According to an article by CNBC, average Social Security benefits fell short of inflation by about $1,054 from the start of the pandemic through 2022. Even with this year’s 8.7 percent cost-of-living adjustment (COLA), Social Security beneficiaries will only recover about $38.70. Making matters worse, if inflation continues to decline, next year’s COLA will likely be much less — perhaps even nonexistent (it’s happened before). Keep in mind, before the pandemic the COLA was 1.6 percent.

COLA Calculator

The problem is that COLA is calculated using the consumer price index for Urban Wage Earners and Clerical Workers, or CPI-W. It reflects price changes for a group of goods and services bought by working people, not retirees. Many senior advocates have argued that other measurements would better reflect the costs retirees face, such as the Consumer Price Index for the Elderly, or CPI-E, stating that would be a better gauge for the annual cost-of-living adjustment.

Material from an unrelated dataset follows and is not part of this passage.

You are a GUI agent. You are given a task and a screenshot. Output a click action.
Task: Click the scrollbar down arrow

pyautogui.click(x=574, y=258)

The issue is that inflation affects retirees differently. Seniors tend to spend more on health care and housing than on food, beverages and transportation.

Our Solution

Many lawmakers — along with The Seniors Trust — think the CPI-E should be used instead of the CPI-W because it’s a better gauge of the actual inflation experienced by seniors. We believe switching to using the CPI-E would provide a much fairer cost-of-living adjustment for retirees.

Changing the COLA calculator is just one of the main tenets of the Social Security Expansion Act. This landmark piece of legislation would also provide retirees with an immediate Social Security benefits boost. It calls for increasing monthly benefits by about $200 on average, which would help put more money in the pockets of deserving retirees.